START Extracted material
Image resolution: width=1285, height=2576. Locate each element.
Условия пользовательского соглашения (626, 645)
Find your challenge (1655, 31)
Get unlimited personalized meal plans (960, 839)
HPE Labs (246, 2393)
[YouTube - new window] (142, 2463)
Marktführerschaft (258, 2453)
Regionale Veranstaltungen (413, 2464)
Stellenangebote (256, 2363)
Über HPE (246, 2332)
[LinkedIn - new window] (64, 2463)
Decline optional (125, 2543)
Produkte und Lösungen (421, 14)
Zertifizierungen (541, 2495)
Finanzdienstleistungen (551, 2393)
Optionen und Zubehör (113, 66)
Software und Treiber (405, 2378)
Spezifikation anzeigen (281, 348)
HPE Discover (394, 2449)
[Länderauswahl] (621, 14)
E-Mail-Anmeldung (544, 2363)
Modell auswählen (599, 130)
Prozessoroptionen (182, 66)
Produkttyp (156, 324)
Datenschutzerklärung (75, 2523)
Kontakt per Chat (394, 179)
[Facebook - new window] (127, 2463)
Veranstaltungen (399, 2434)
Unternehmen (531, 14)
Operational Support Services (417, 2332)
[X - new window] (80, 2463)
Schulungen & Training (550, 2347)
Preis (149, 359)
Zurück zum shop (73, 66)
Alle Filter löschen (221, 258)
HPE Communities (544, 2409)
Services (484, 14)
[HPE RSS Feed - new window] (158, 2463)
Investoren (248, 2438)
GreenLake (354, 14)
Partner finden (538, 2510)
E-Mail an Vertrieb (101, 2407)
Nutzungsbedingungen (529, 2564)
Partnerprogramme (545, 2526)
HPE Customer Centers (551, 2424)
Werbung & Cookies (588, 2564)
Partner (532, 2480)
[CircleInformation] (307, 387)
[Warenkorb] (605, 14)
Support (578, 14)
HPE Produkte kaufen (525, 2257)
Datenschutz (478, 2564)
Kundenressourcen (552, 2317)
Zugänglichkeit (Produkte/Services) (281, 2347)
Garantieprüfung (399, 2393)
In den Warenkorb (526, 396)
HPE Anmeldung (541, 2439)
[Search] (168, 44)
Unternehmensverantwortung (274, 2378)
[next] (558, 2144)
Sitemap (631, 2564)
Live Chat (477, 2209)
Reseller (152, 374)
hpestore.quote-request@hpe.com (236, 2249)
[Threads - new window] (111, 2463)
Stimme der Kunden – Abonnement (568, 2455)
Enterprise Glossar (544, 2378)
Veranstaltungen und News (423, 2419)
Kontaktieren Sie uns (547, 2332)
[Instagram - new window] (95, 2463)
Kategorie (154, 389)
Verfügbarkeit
END Extracted material
### Work to be completed
Where does the string "Support" appear in the records above? Show every line that holds it.

### Exercise output
Operational Support Services (417, 2332)
Support (578, 14)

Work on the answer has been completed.